*** EXTRACT TO READ
2.2 The Speech Recognition Module

The recogniser is similar to the system running in 10 times real time described in [Odell et al., 1999]. The audio stream is first split into homogeneous segments. A two pass recogniser is then used to generate the transcriptions for each segment. The first pass produces a rough transcription and then unsupervised model adaptation is used to generate more accurate models for each cluster of acoustic segments. These adapted models are then used with a 4-gram language model to generate the final output. The system is trained on about 150 hours of acoustic training data and 260 million words of broadcast news and newspaper transcriptions. The system gives a word error rate of 15.9% on the 1998 Hub4 broadcast news evaluation data. On the Internet audio used here the run-time is increased due to reduced audio quality but the general level of transcription accuracy remains high.

2.3 The Information Retrieval Module

The information retrieval engine used in the CU-MDR demo is the benchmark system described in [Johnson et al., 2000]. Semantic posets [Jourlin et al., 1999] are not automatically included in this system. Instead they are used to suggest additional words that can be added to the original query. Relevance feedback is also available. This allows the user to mark the documents that contain relevant information and have the system suggest additional query words that distinguish those from the non-relevant documents. When activated both query expansion methods bring up a list from which the user can select the words that he/she believes are most useful in expanding the query.

2.4 Interface and User Interaction

2.4.1 Entering Queries

The user gains access to the MDR demo by visiting the MDR demo web page using a conventional (preferably 4th generation) browser. After registering with the system the user can query the audio/text database. This can be done in two ways. Either the user queries the system interactively, submitting a request by typing a query into the search field or he/she can specify a set of queries that represent his/her long-term interests. The retrieval engine is run on these long-term queries only on login. If the retriever finds a document that matches one of these queries and which has been added to the data base since the user's last session, the query is highlighted. This feature effectively allows the user to filter the incoming broadcasts.
******
EXERCISE AIM: Retype everything from "The recogniser is" down to "accuracy remains high." in the passage on the speech recognition and retrieval demo.
*** RAW DATA
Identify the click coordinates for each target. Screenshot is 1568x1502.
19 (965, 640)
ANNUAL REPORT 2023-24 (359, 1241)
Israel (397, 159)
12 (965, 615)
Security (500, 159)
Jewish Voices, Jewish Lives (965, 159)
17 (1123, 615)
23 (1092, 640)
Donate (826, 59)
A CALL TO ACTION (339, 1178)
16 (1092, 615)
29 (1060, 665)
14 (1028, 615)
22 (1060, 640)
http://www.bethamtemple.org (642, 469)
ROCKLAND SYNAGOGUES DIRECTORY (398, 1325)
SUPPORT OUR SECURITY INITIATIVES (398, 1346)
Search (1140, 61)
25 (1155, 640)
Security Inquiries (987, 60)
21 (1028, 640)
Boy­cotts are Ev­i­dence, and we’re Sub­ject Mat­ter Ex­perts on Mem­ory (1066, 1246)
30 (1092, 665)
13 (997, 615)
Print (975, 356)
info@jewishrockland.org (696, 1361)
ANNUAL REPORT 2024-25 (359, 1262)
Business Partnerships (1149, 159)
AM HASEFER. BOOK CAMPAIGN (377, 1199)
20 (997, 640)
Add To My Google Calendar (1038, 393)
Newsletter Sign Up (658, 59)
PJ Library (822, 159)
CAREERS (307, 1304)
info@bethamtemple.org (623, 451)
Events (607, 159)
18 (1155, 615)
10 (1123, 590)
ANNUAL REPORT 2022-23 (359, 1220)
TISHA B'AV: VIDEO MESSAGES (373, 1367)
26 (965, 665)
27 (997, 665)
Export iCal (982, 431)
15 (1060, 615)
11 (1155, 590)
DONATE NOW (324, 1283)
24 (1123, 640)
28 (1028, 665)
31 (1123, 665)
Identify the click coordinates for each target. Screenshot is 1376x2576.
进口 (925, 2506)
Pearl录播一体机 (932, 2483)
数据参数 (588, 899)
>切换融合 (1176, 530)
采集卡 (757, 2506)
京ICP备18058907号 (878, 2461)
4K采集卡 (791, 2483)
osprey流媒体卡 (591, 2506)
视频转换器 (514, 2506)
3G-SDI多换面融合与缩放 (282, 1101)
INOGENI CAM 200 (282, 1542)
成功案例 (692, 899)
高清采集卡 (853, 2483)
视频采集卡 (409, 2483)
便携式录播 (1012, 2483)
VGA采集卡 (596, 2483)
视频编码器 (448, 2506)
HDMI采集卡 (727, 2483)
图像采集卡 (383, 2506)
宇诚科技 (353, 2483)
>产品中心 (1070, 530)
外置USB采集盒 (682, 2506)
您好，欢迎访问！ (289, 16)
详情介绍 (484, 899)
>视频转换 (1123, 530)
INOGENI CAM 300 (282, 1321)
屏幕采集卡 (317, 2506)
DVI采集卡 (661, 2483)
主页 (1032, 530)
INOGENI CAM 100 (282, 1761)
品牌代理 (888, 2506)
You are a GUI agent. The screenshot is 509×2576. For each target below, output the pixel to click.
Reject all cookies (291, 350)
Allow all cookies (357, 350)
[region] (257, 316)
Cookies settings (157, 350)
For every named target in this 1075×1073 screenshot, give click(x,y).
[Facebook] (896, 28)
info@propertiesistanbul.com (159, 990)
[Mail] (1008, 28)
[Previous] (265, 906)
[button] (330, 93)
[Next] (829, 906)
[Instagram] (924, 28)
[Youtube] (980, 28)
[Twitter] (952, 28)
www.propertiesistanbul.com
******
EXERCISE RESPONSE:
The recogniser is similar to the system running in 10 times real time described in [Odell et al., 1999]. The audio stream is first split into homogeneous segments. A two pass recogniser is then used to generate the transcriptions for each segment. The first pass produces a rough transcription and then unsupervised model adaptation is used to generate more accurate models for each cluster of acoustic segments. These adapted models are then used with a 4-gram language model to generate the final output. The system is trained on about 150 hours of acoustic training data and 260 million words of broadcast news and newspaper transcriptions. The system gives a word error rate of 15.9% on the 1998 Hub4 broadcast news evaluation data. On the Internet audio used here the run-time is increased due to reduced audio quality but the general level of transcription accuracy remains high.